Textauszug
* * *
Oktober 2018
Abschnitt
Es war einmal in den schönen Niederlanden, dort machten sich 21 t und 220 kg Stahlbleche auf einen gemeinsamen Ausflug in Richtung Belgien. Ihre Abmessungen waren beträchtlich. Sie maßen in der Länge gar 8 m. Ihre Breite war ebenfalls mit 1,5 m recht stattlich, und selbst ihre Stärke konnte sich mit 2 mm durchaus sehen lassen. Alles in allem war es eine muntere Reisetruppe die sich einen Curtainsider für ihren Ausflug gechartert hatte.
* * *
Die Daten

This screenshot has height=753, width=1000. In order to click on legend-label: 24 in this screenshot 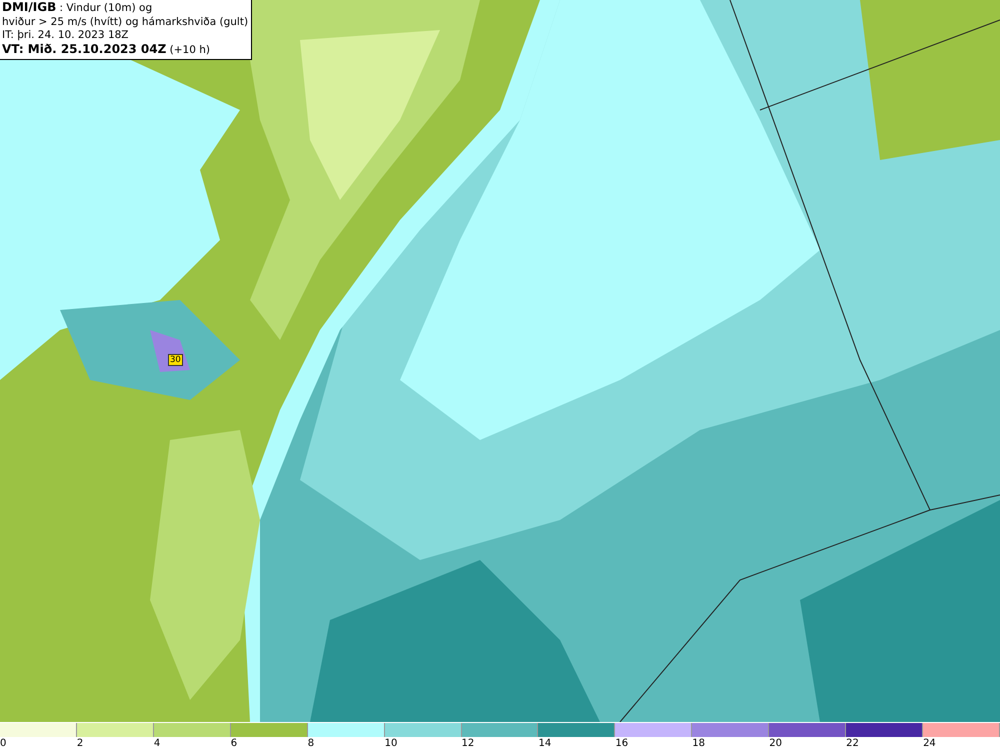, I will do `click(930, 744)`.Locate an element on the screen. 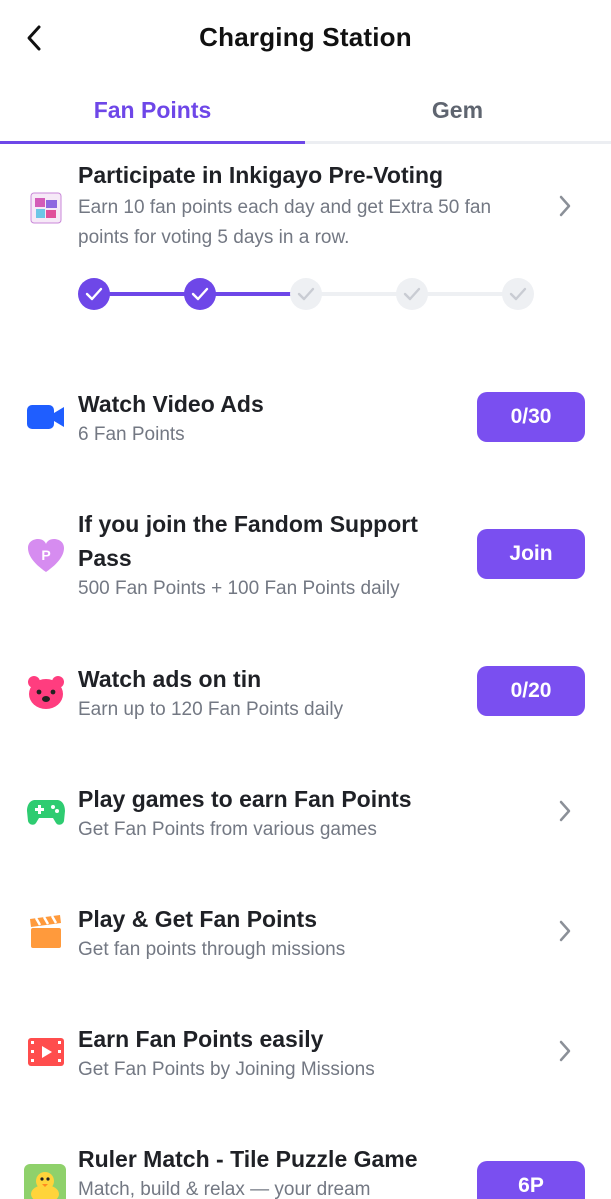  play-games-chevron-button is located at coordinates (565, 811).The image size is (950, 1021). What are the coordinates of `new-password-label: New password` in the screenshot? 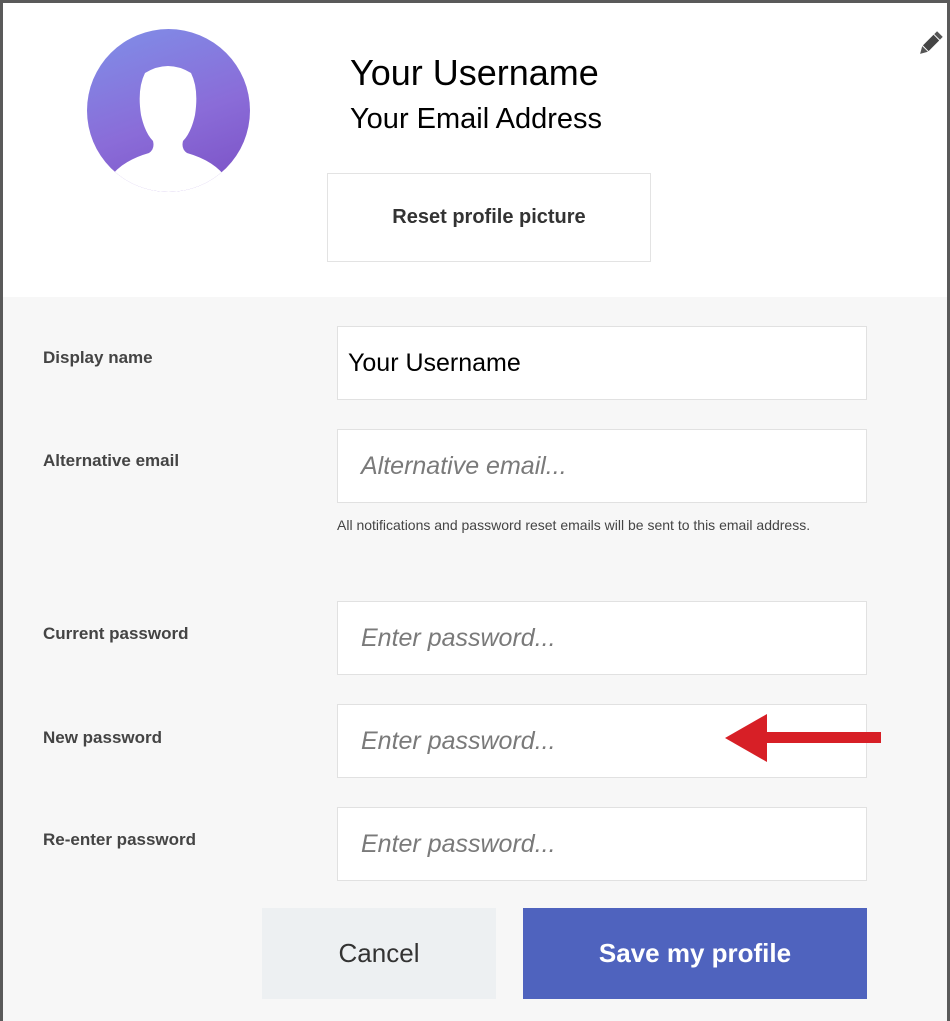 It's located at (103, 738).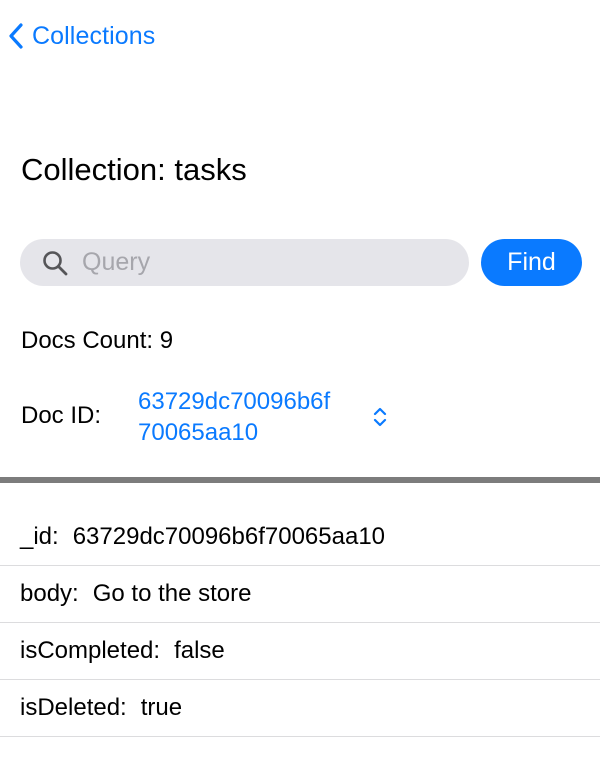 The width and height of the screenshot is (600, 778). I want to click on chevron-left-icon, so click(16, 36).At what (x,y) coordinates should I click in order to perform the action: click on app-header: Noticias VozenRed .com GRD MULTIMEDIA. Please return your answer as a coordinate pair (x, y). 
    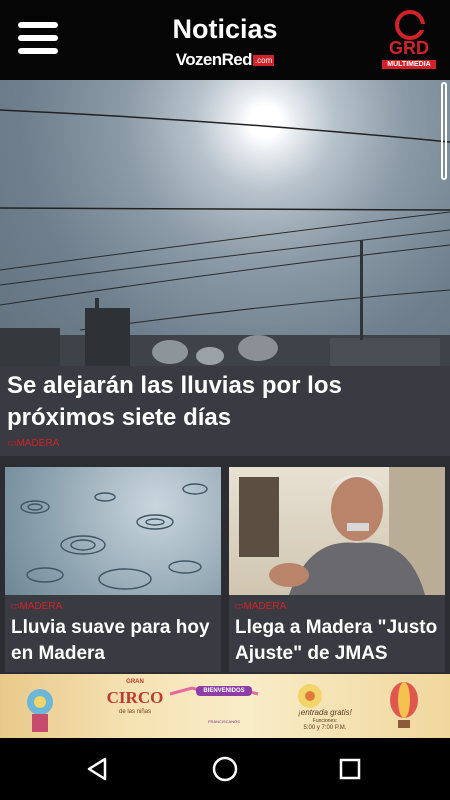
* * *
Zu bearbeitende Aufgaben
a. Beantworten Sie die folgenden Fragen mithilfe des Textauszugs über die Stahlbleche.
(i) Wie lang waren die Stahlbleche?
(ii) In welche Richtung führte ihr Ausflug?
(iii) Welches Fahrzeug hatten sie für den Ausflug gechartert?
b. Führen Sie die Geschichte über den Ausflug der Stahlbleche nach ihrem letzten Satz weiter.

Antworten zur Übung
a.
(i) 8 m
(ii) In Richtung Belgien
(iii) Einen Curtainsider

b.
Sodann trug es sich zu, dass das Sattelkraftfahrzeug auf ein Autobahnkreuz im schönen Belgien zufuhr, das dem Chauffeur offensichtlich unbekannt war. In diesem Autobahnkreuz musste er eine Art von Schikane durchfahren die ihn offensichtlich überraschte, denn er musste in einer langgezogenen Rechtskurve relativ stark bremsen. Dazu betätigte er sein Bremspedal. Dadurch erging an alle Räder der Befehl "bremsen", was diese sogleich taten. Leider waren die Kommunikationswege zu unserer munteren Reisegruppe unterbrochen. Keiner informierte sie darüber, dass gebremst wird, sonst hätte man ja vorausschauend bei der Reiseplanung das Festhalten an der Ladefläche vielleicht schon organisieren können. Aber weil man gerade in Urlaubsstimmung war hatte man sich vorsorglich schon etwas eingeölt, denn man kann ja nie wissen, wie stark man der Sonne ausgesetzt sein wird.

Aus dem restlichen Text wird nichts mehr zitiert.